• [Task to carry out]: Transcribe every record verbatim.
Top of Input records
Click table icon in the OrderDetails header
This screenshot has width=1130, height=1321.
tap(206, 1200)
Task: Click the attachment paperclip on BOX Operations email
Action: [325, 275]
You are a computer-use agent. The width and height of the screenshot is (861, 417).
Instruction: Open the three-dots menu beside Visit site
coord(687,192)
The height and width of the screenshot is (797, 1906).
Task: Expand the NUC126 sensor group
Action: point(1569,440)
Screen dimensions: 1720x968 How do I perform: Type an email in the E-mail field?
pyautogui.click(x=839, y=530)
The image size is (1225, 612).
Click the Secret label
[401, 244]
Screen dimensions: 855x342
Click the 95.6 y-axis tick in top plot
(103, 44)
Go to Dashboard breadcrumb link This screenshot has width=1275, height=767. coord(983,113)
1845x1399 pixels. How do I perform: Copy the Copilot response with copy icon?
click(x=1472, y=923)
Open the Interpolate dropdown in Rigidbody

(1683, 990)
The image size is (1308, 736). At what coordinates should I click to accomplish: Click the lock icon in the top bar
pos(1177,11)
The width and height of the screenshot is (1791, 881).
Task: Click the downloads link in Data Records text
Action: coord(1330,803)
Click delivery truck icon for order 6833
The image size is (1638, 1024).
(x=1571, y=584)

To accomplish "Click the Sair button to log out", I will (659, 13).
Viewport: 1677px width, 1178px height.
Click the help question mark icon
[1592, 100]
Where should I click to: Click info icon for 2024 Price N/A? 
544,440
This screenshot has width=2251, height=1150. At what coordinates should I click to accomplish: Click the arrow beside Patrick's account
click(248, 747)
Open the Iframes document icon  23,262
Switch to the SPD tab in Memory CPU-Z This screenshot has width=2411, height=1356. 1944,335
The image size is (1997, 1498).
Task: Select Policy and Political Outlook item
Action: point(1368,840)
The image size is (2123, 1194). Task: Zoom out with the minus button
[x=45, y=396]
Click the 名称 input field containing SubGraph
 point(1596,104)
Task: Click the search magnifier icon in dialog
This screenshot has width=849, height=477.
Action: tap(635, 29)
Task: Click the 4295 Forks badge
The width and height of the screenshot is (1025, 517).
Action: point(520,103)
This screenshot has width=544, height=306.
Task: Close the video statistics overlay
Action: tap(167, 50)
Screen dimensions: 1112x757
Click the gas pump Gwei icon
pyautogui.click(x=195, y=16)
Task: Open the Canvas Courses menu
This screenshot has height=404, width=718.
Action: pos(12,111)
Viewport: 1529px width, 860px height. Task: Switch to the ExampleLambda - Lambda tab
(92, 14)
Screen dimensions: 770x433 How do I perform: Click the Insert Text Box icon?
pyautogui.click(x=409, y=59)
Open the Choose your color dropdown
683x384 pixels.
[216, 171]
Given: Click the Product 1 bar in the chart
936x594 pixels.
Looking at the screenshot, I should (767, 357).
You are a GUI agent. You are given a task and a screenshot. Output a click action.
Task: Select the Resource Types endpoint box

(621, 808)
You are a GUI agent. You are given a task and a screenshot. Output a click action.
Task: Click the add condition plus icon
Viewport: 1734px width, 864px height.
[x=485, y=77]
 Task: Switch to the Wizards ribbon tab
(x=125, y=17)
Bottom of Input records
• [Result of the task]:
Click table icon in the OrderDetails header
This screenshot has width=1130, height=1321.
tap(206, 1200)
Task: Click the attachment paperclip on BOX Operations email
Action: [325, 275]
You are a computer-use agent. The width and height of the screenshot is (861, 417).
Instruction: Open the three-dots menu beside Visit site
coord(687,192)
The height and width of the screenshot is (797, 1906).
Task: Expand the NUC126 sensor group
Action: point(1569,440)
Screen dimensions: 1720x968 How do I perform: Type an email in the E-mail field?
pyautogui.click(x=839, y=530)
The image size is (1225, 612).
Click the Secret label
[401, 244]
Screen dimensions: 855x342
Click the 95.6 y-axis tick in top plot
(103, 44)
Go to Dashboard breadcrumb link This screenshot has width=1275, height=767. coord(983,113)
1845x1399 pixels. How do I perform: Copy the Copilot response with copy icon?
click(x=1472, y=923)
Open the Interpolate dropdown in Rigidbody

(1683, 990)
The image size is (1308, 736). At what coordinates should I click to accomplish: Click the lock icon in the top bar
pos(1177,11)
The width and height of the screenshot is (1791, 881).
Task: Click the downloads link in Data Records text
Action: coord(1330,803)
Click delivery truck icon for order 6833
The image size is (1638, 1024).
(x=1571, y=584)

To accomplish "Click the Sair button to log out", I will (659, 13).
Viewport: 1677px width, 1178px height.
Click the help question mark icon
[1592, 100]
Where should I click to: Click info icon for 2024 Price N/A? 
544,440
This screenshot has width=2251, height=1150. At what coordinates should I click to accomplish: Click the arrow beside Patrick's account
click(248, 747)
Open the Iframes document icon  23,262
Switch to the SPD tab in Memory CPU-Z This screenshot has width=2411, height=1356. 1944,335
The image size is (1997, 1498).
Task: Select Policy and Political Outlook item
Action: point(1368,840)
The image size is (2123, 1194). Task: Zoom out with the minus button
[x=45, y=396]
Click the 名称 input field containing SubGraph
 point(1596,104)
Task: Click the search magnifier icon in dialog
This screenshot has width=849, height=477.
Action: tap(635, 29)
Task: Click the 4295 Forks badge
The width and height of the screenshot is (1025, 517).
Action: point(520,103)
This screenshot has width=544, height=306.
Task: Close the video statistics overlay
Action: tap(167, 50)
Screen dimensions: 1112x757
Click the gas pump Gwei icon
pyautogui.click(x=195, y=16)
Task: Open the Canvas Courses menu
This screenshot has height=404, width=718.
Action: pos(12,111)
Viewport: 1529px width, 860px height. Task: Switch to the ExampleLambda - Lambda tab
(92, 14)
Screen dimensions: 770x433 How do I perform: Click the Insert Text Box icon?
pyautogui.click(x=409, y=59)
Open the Choose your color dropdown
683x384 pixels.
[216, 171]
Given: Click the Product 1 bar in the chart
936x594 pixels.
Looking at the screenshot, I should (767, 357).
You are a GUI agent. You are given a task and a screenshot. Output a click action.
Task: Select the Resource Types endpoint box

(621, 808)
You are a GUI agent. You are given a task and a screenshot. Output a click action.
Task: Click the add condition plus icon
Viewport: 1734px width, 864px height.
[x=485, y=77]
 Task: Switch to the Wizards ribbon tab
(x=125, y=17)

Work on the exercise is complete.